• _Entries supplied_:
--------------------
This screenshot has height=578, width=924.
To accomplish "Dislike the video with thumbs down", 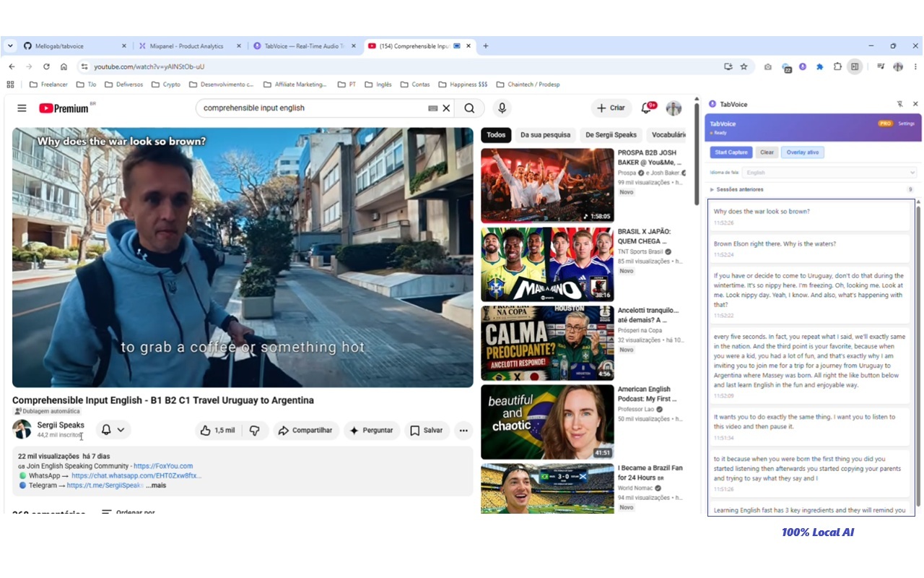I will click(x=255, y=430).
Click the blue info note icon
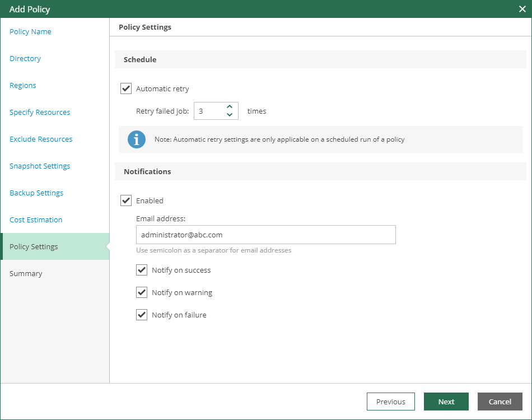Screen dimensions: 532x420 tap(137, 139)
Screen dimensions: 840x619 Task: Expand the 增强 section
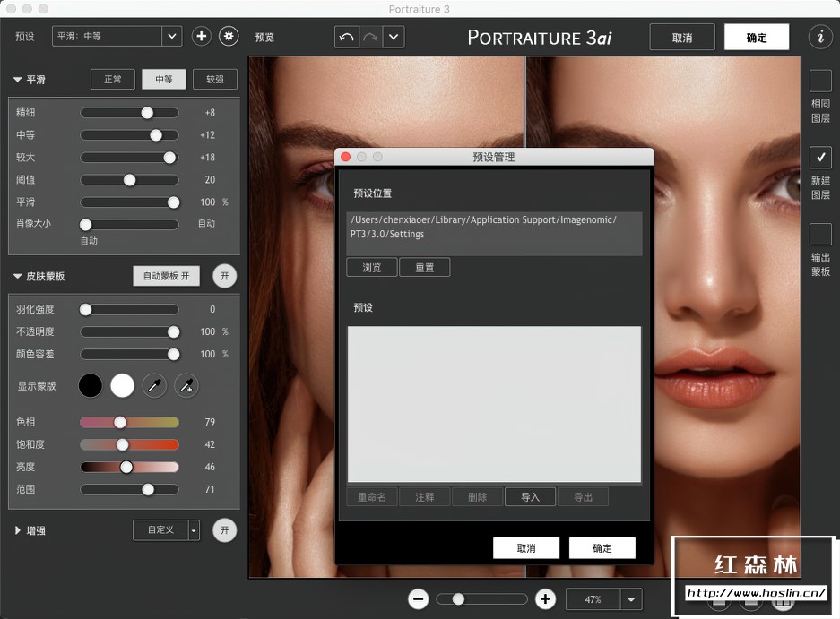(18, 530)
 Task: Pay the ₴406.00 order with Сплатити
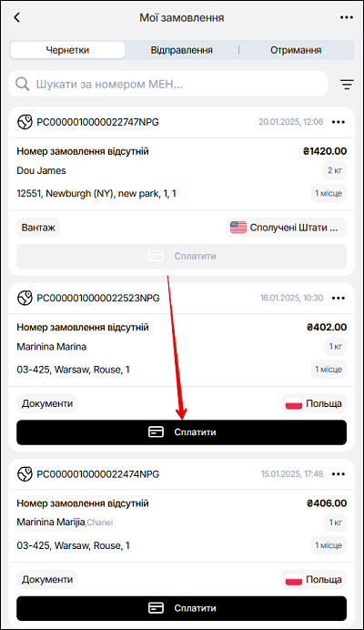182,608
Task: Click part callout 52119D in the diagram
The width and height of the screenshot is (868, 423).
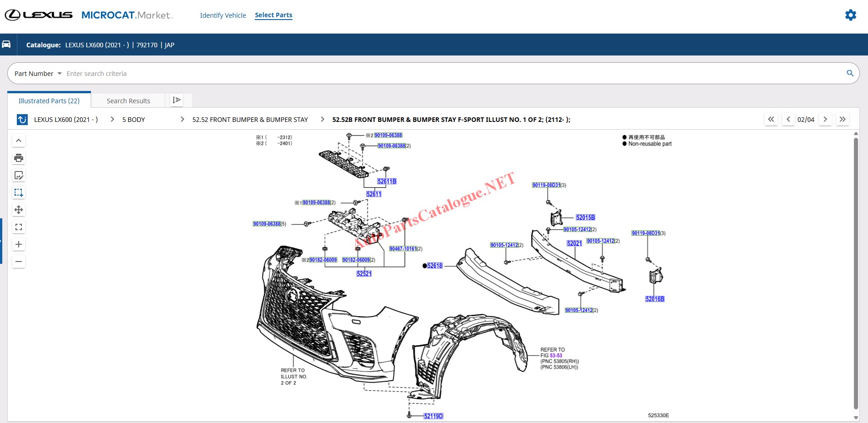Action: 433,416
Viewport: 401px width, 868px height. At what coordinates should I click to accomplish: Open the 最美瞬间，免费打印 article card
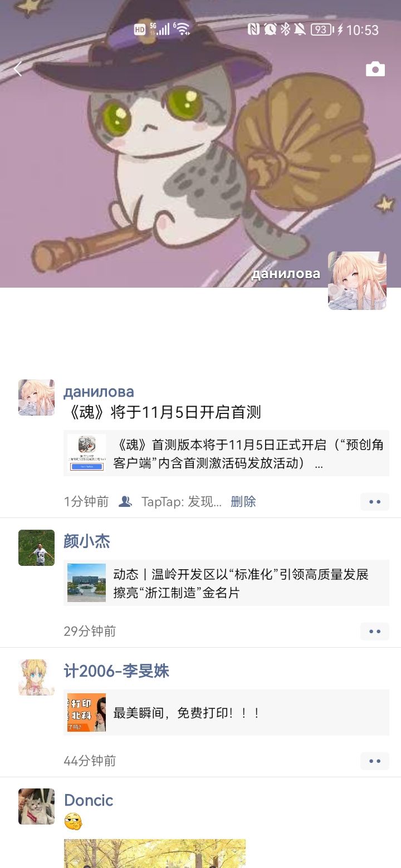pyautogui.click(x=226, y=713)
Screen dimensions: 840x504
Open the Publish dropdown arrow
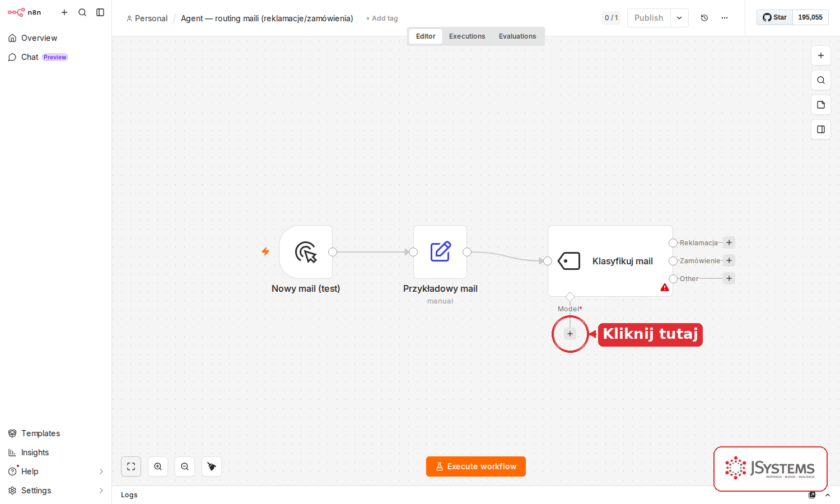(679, 18)

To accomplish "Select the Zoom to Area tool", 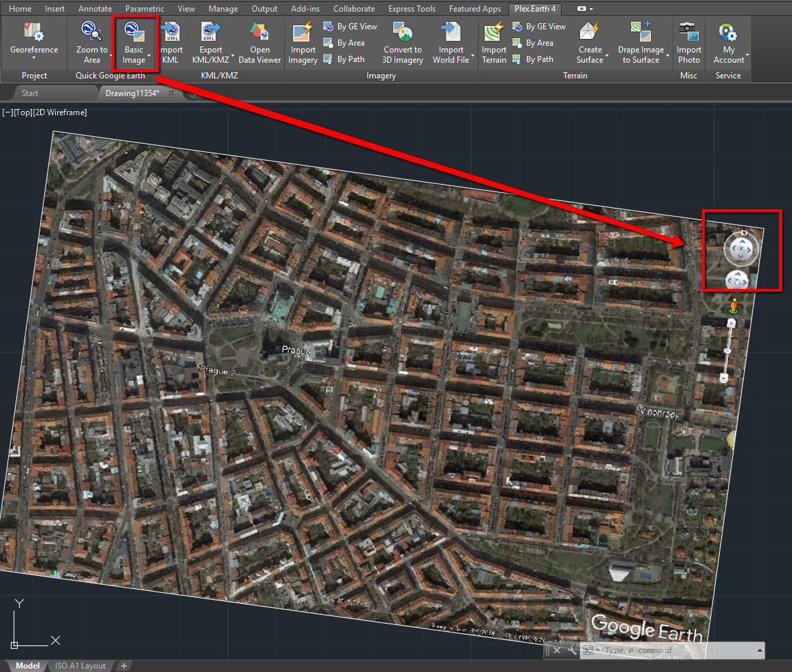I will click(91, 42).
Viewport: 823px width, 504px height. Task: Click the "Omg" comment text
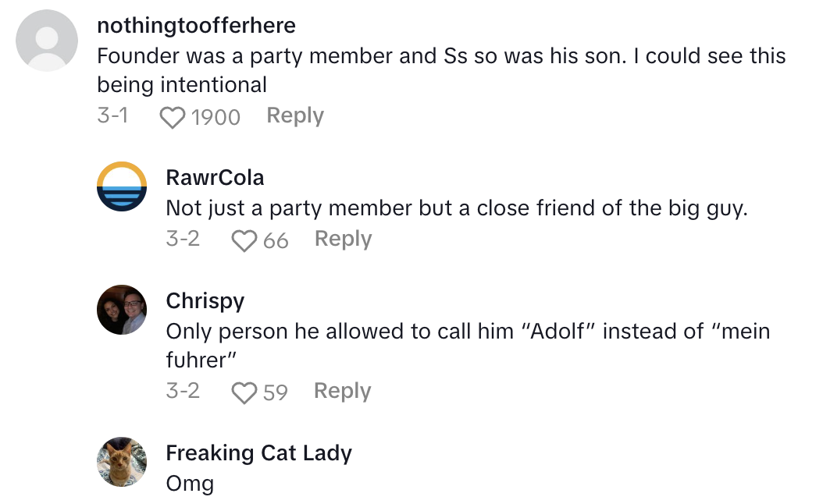tap(190, 484)
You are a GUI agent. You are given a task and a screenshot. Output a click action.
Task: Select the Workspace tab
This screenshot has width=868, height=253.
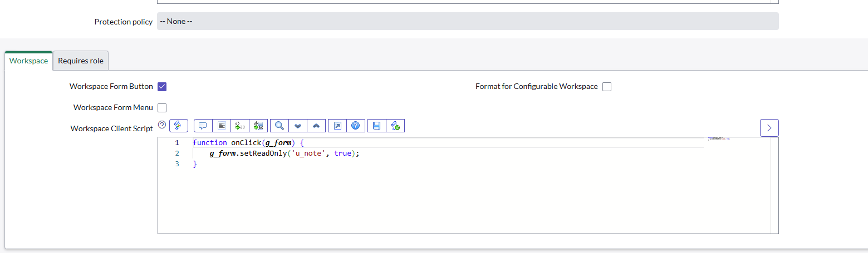[x=28, y=61]
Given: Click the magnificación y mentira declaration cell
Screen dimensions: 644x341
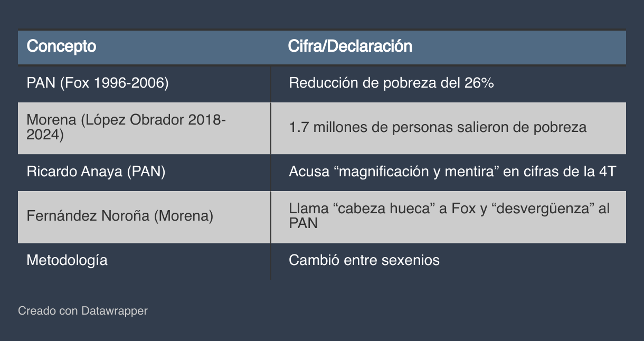Looking at the screenshot, I should tap(448, 172).
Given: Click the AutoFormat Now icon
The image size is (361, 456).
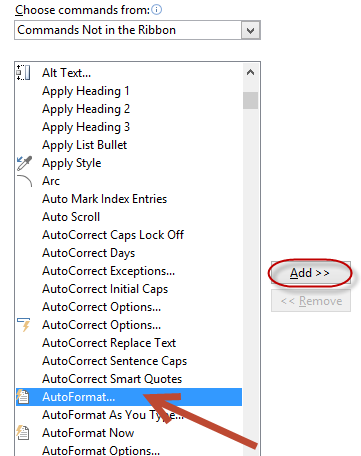Looking at the screenshot, I should coord(23,433).
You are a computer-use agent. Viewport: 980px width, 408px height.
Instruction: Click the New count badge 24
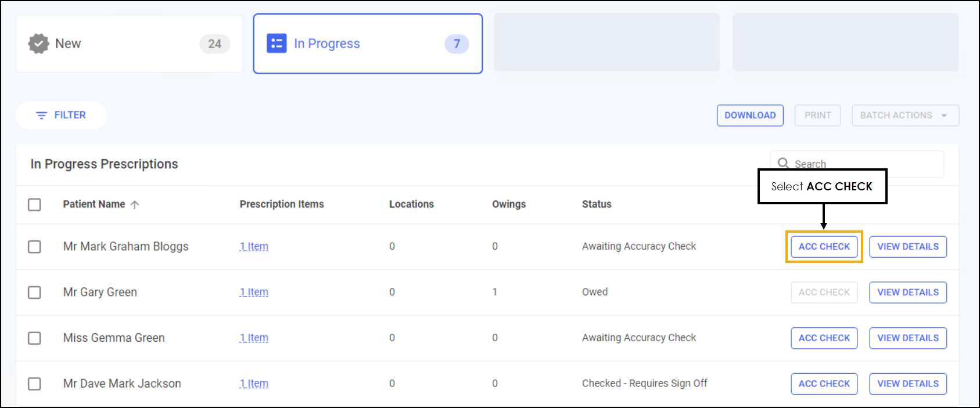coord(214,44)
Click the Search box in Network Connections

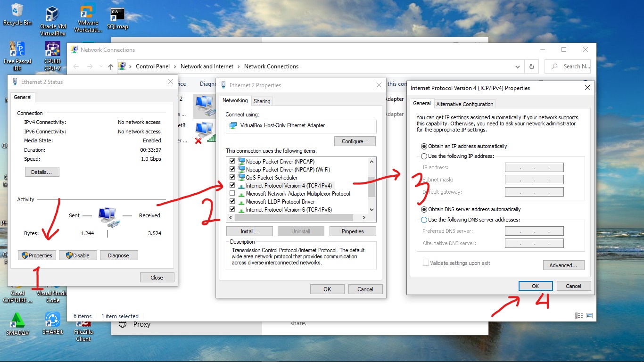[571, 66]
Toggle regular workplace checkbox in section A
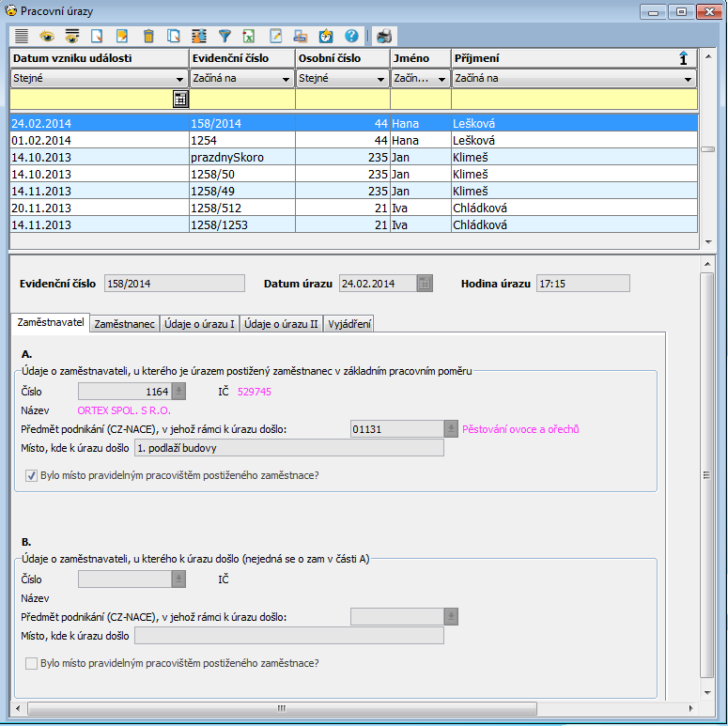The height and width of the screenshot is (726, 728). [x=32, y=475]
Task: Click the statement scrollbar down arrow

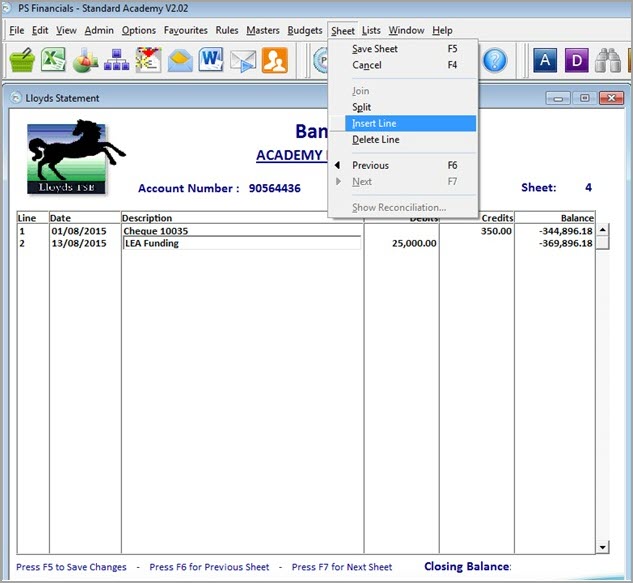Action: tap(602, 547)
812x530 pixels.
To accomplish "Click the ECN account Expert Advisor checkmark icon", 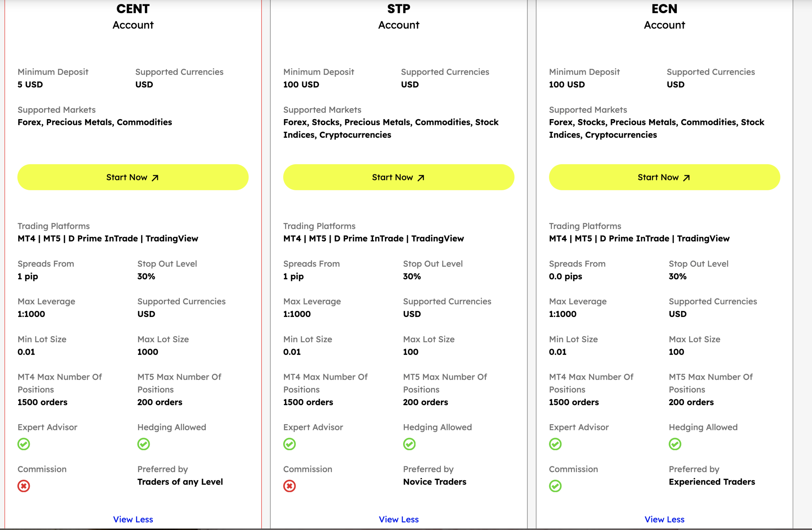I will [x=555, y=444].
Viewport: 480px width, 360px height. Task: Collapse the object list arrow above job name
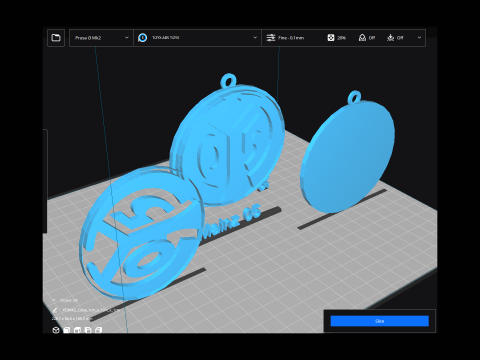[x=54, y=300]
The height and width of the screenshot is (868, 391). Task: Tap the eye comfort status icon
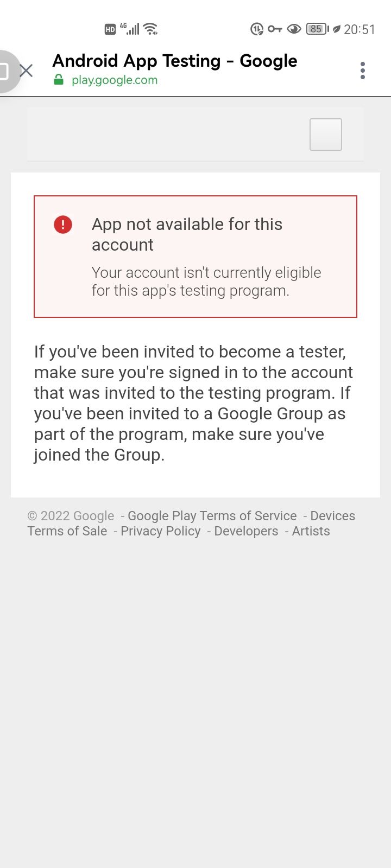point(294,29)
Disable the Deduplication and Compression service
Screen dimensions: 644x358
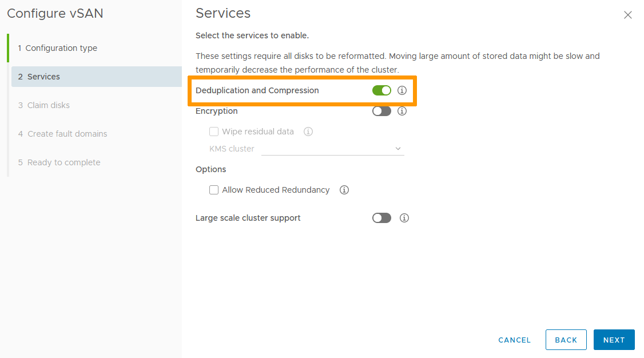click(x=381, y=90)
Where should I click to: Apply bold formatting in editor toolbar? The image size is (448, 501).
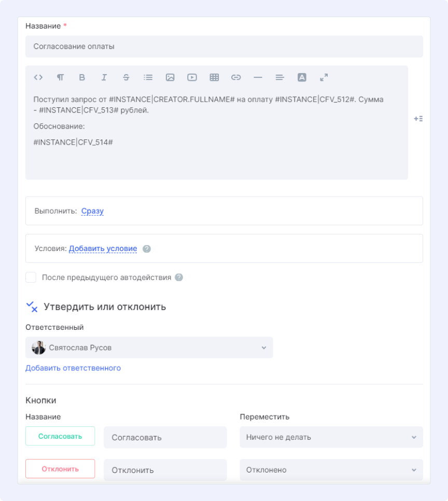(82, 77)
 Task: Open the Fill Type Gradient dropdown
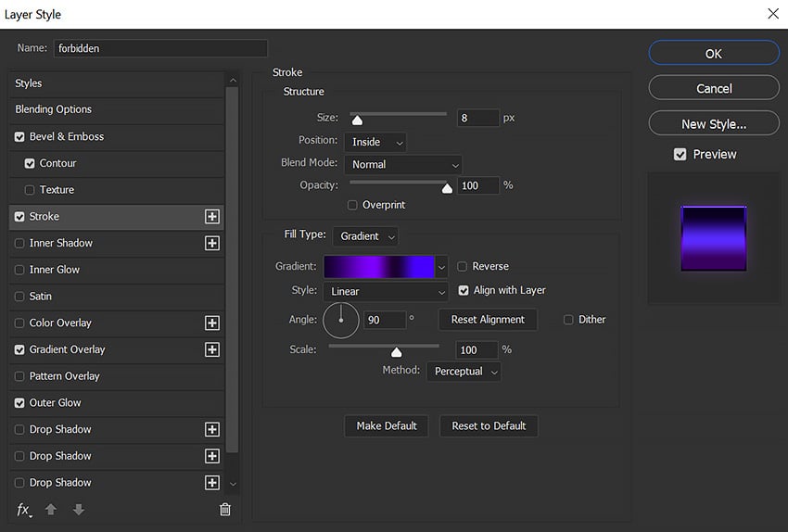click(365, 236)
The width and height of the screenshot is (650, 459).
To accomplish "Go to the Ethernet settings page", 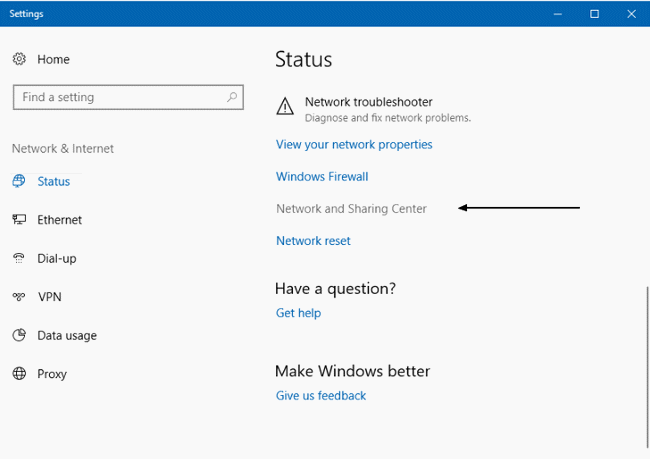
--------------------
• _Task details_: Every line above between the one containing "You are a GUI" and the one containing "Given: Click the AutoFormat Now icon", those two included, is to be printed exactly. No pictures go into the copy.

• _Written response_:
You are a GUI agent. You are given a task and a screenshot. Output a click action.
Task: Select the Workspace tab
This screenshot has width=868, height=253.
[x=28, y=61]
Given: Click the magnificación y mentira declaration cell
Screen dimensions: 644x341
Looking at the screenshot, I should tap(448, 172).
Given: Click the AutoFormat Now icon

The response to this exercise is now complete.